The more adamantly we try to reverse time, the more we fight our own strength and beauty: as we expand with age, we rise up, rooted in our intuition & our wisdom. To chase the fountain of youth is to forget what a blessing being an elder & a seer is. We do not sacrifice beauty by aging; no—we sacrifice only when we resist age’s flow, hushing our innate powers.
DO NOT PLAY IT SMALL, MY SISTERS. DO NOT HIDE YOUR BEAUTY.
Knowing your worth & your beauty is not a privilege, it is why you are here: to express your fullness—to express your passions, your purpose, your love.
Sisters, root yourself in the Grandmother Spirit. Set your intuition aflame and swell with your own wisdom.
We need you, exactly as you are.
Recently, a client & kindred spirit shared her journey with me and, in doing so, reminded me that we never journey alone. In her note, she spoke of feeling drawn by the pull of many passions, and not knowing where to land first: how do we begin to heal ourselves and the world when so much is in need of healing? How do we know where to begin?
I must begin with a thank you. Thank you, first, for hearing me—for listening so deeply that you felt called to respond. That is a blessing and a gift to me, one I was longing for. Thank you, also, for sharing yourself with me, letting me see you as you are. You are bold in your authenticity, and also gentle, introspective, kind.

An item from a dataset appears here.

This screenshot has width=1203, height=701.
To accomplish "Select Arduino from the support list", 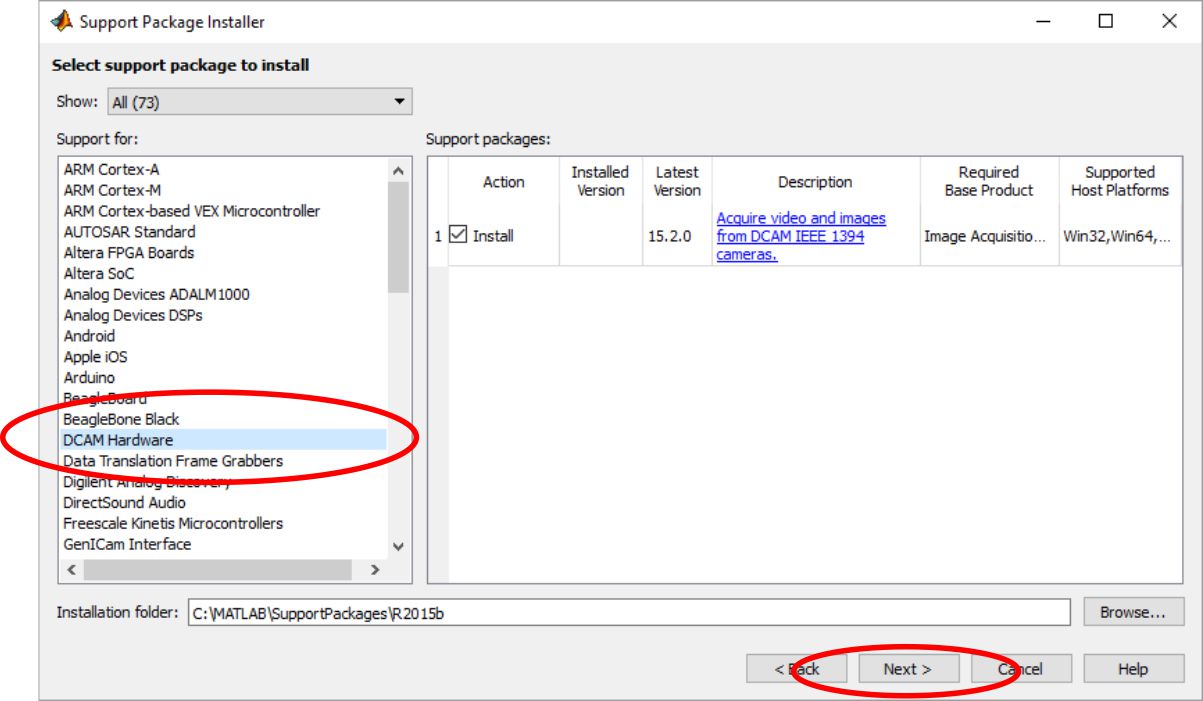I will click(89, 378).
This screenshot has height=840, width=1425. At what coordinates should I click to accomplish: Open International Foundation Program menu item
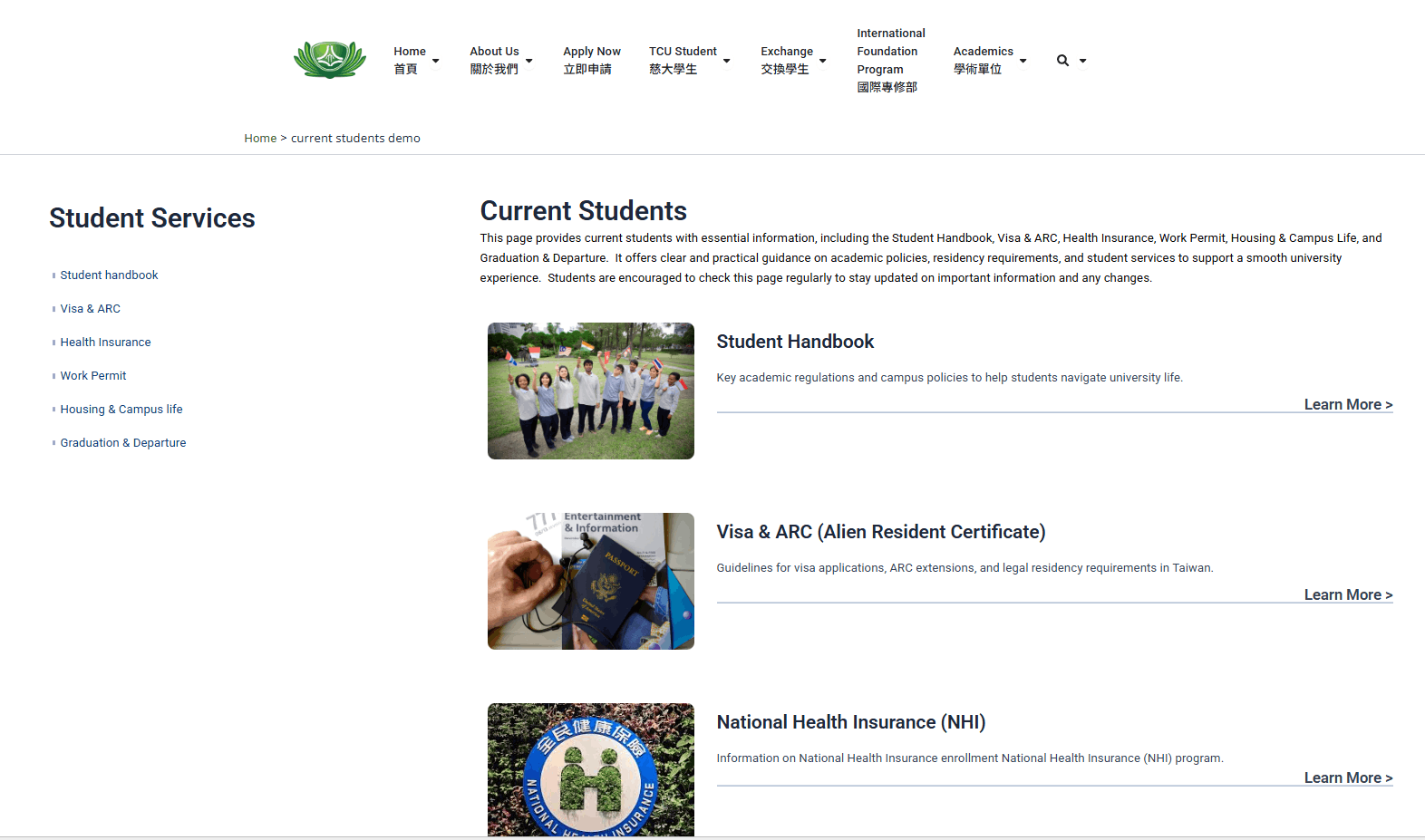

I think one of the things I’ve been most longing for is the passion that comes from uniting with people on a deep, soul level. Connecting, communing, conversing. I want my soul, my spirit, my words to intertwine with someone else’s, many someone else’s. And, in doing so, I want us each to feel heard, seen, loved, accepted and, as you wrote, never alone. I think it begins with conversations like this, notes passed back and forth without expectation, but only love and sisterhood and seeking.
I guess what I want to know is how do we co-create this together, this rising into passion, this call to live our purpose and leave not a physical footprint on the earth, but a lasting impact in its and our fellow beings’ hearts and souls? And, instead of seeing our multitude of passions as drawing us in too many directions, I want to see us as dynamic, as women who weave the threads together, or unite, as if by magic, the disparate parts to illuminate—everything, I guess. Yes, everything.
Some of my favorite reminders of what to do in the face of a world that, too often, seems disconnected from the truth of our oneness come from women just like you, some whom I’ve met only through email. My friend Mikayla texted me shortly after the election: “I had some clarity this morning, as I often do on rainy days. I wanted to just remind you that although our world is in chaos and such divisions, I value you and our friendship. The next few years will be difficult, but without each other to consistently support one another - it will be much more difficult.” Amen.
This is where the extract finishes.